## 1. Introduction

Quantifying the effect of a predictor of interest (also referred to as treatment) on a particular response variable is a challenging task in observational studies. This is because it is often the case that confounders which are associated with both treatment and response are either unknown or not readily quantifiable (this problem is known in econometrics as endogeneity of the variable of interest). Moreover, covariate-response relationships can exhibit nonlinear patterns and observations may be overdispersed. In such a context, the use of standard estimators neglecting the aforementioned issues yields inconsistent estimates. In this article, we consider the case in which the researcher is interested in estimating the effect of a binary endogenous variable on a binary outcome in the presence of unobserved confounders, nonlinear covariate-response relationships and overdispersion resulting from either correlations among observations on the same clusters or from the omission of non-confounding covariates.

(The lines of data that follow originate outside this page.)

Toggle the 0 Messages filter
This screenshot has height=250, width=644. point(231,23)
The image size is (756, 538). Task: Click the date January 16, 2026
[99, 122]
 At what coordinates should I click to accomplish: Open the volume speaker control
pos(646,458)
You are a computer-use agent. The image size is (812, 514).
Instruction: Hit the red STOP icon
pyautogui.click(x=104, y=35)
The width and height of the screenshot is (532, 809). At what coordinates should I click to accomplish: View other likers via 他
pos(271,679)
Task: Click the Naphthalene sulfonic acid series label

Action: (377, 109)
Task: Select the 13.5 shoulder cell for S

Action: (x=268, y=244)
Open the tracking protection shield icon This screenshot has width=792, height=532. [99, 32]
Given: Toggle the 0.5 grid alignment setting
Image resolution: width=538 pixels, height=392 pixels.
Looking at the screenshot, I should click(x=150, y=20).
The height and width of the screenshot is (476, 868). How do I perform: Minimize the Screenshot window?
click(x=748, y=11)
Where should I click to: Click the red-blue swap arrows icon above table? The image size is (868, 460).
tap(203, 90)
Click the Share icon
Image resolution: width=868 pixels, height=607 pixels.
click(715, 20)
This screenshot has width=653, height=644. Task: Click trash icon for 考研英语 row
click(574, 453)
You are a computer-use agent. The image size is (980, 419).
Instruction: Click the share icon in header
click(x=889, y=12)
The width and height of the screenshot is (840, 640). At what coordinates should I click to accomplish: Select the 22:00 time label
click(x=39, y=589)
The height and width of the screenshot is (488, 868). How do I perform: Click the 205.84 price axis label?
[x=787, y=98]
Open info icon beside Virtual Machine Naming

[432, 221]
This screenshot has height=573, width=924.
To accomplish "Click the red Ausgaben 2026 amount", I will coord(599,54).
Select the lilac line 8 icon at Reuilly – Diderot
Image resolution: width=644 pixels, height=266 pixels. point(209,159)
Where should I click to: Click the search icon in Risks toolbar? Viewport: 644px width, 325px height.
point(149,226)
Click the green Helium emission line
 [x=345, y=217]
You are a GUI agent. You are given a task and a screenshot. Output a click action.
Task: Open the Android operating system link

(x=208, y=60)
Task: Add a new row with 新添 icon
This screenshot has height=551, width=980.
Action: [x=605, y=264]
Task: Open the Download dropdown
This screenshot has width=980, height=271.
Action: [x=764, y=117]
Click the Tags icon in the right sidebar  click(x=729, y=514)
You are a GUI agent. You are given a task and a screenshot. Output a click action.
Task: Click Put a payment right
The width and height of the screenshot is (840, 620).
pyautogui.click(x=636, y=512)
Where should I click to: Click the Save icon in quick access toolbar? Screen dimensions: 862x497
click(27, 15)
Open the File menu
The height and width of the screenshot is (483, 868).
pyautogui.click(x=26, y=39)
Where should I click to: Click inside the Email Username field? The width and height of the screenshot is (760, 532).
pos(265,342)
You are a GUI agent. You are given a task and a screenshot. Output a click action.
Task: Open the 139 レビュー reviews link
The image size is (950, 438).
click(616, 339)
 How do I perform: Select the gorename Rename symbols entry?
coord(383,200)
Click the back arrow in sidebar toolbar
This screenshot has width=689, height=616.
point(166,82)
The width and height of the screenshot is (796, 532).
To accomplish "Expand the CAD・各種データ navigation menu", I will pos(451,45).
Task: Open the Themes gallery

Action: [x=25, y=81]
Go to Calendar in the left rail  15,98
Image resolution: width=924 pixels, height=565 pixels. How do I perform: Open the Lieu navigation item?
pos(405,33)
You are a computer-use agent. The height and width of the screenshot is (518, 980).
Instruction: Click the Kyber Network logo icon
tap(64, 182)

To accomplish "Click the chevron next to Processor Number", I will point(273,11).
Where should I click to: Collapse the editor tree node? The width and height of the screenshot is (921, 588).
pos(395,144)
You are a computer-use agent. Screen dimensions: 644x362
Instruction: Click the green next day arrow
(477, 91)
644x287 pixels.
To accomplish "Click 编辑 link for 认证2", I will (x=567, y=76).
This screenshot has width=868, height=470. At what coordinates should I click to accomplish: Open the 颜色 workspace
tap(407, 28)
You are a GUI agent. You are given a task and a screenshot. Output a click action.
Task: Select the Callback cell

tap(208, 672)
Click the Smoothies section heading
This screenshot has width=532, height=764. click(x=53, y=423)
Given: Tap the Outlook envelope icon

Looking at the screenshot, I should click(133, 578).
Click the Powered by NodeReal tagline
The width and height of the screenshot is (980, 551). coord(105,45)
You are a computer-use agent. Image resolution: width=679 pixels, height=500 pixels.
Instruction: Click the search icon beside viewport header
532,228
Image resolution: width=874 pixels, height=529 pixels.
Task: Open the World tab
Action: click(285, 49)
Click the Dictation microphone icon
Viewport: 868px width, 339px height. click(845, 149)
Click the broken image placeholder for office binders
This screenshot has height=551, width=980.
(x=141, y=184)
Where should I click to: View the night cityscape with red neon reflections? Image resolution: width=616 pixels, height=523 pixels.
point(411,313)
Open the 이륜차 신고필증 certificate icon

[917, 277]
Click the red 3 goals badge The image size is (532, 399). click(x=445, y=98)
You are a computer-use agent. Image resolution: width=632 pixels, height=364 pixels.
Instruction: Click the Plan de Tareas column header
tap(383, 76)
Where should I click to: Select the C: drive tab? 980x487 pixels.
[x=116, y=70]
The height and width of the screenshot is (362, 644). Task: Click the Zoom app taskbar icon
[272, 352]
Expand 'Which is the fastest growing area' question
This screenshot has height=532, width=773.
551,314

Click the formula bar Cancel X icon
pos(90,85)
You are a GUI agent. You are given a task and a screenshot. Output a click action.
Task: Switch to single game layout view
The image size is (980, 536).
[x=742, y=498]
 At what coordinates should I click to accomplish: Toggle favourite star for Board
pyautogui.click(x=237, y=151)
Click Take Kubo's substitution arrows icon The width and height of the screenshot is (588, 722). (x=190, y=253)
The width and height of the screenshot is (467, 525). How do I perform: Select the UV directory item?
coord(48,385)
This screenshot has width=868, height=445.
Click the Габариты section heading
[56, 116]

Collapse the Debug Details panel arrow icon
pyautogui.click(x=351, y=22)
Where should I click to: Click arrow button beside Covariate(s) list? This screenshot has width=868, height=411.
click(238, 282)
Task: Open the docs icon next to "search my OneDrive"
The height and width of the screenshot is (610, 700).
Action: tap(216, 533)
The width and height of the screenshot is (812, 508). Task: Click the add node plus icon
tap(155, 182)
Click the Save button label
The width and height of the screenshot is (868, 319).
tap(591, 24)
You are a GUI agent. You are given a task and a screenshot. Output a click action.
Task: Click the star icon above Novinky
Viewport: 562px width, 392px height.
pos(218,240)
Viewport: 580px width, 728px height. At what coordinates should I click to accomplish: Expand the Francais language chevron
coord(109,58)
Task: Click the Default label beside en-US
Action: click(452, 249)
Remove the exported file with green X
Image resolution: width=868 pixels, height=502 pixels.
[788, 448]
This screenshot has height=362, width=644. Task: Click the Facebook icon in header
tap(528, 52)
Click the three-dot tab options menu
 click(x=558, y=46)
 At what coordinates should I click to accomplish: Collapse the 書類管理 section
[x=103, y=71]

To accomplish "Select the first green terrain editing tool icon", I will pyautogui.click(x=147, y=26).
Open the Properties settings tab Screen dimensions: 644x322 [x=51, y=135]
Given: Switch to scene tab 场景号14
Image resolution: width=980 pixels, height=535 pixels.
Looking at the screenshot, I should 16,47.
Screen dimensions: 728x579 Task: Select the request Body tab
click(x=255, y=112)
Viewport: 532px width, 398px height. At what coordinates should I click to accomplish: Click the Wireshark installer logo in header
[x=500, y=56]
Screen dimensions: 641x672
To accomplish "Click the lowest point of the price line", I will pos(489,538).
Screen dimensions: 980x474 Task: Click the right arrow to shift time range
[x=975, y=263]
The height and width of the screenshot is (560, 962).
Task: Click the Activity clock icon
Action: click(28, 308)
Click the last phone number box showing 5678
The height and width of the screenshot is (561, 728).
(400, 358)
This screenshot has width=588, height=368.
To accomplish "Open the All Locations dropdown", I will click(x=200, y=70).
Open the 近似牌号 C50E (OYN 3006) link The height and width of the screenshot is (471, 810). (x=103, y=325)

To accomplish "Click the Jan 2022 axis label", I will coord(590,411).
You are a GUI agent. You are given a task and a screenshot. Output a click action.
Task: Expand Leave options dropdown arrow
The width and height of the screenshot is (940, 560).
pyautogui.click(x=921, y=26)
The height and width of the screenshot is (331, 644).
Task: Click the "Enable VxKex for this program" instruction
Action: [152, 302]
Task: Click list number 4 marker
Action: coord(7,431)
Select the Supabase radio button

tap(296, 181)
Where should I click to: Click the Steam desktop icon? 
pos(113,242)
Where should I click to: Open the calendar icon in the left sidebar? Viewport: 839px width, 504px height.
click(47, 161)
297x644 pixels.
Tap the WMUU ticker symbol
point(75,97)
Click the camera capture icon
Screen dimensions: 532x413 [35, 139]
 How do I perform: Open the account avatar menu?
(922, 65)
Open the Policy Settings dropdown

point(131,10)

Instrumental variable techniques are widely used for isolating the effect of a given predictor in the presence of unobserved confounding (e.g. Wooldridge 2010; Marra & Radice 2011b and references therein), and are increasingly used in epidemiological and medical studies (e.g. Goldman *et al*. 2001 and references therein). In the context of binary responses, it is well known, from both theoretical and empirical results, that bivariate likelihood estimation methods are superior to conventional two-stage instrumental variable procedures (e.g. Bhattacharya *et al*. 2006; Wooldridge 2010). First introduced by Heckman (1978), the recursive bivariate probit model represents an effective way to estimate the effect a binary regressor has on a binary outcome in the presence of unobservables. The semiparametric version of Heckman's model is an important extension since undetected nonlinearity can have severe consequences on the estimation of covariate effects (e.g. Marra & Radice 2011a). Chib & Greenberg (2007) proposed two Bayesian fitting procedures for the class of instrumental variable models including the semiparametric recursive bivariate probit model. However, as the authors point out, very large sample sizes are required to obtain reasonable estimates of the binary treatment effect, hence undermining the utility of the method for practical modeling. Marra & Radice (2011a) considered the same model and introduced a penalized likelihood based procedure which permits reliable estimation of the model coefficients at reasonably small sample sizes.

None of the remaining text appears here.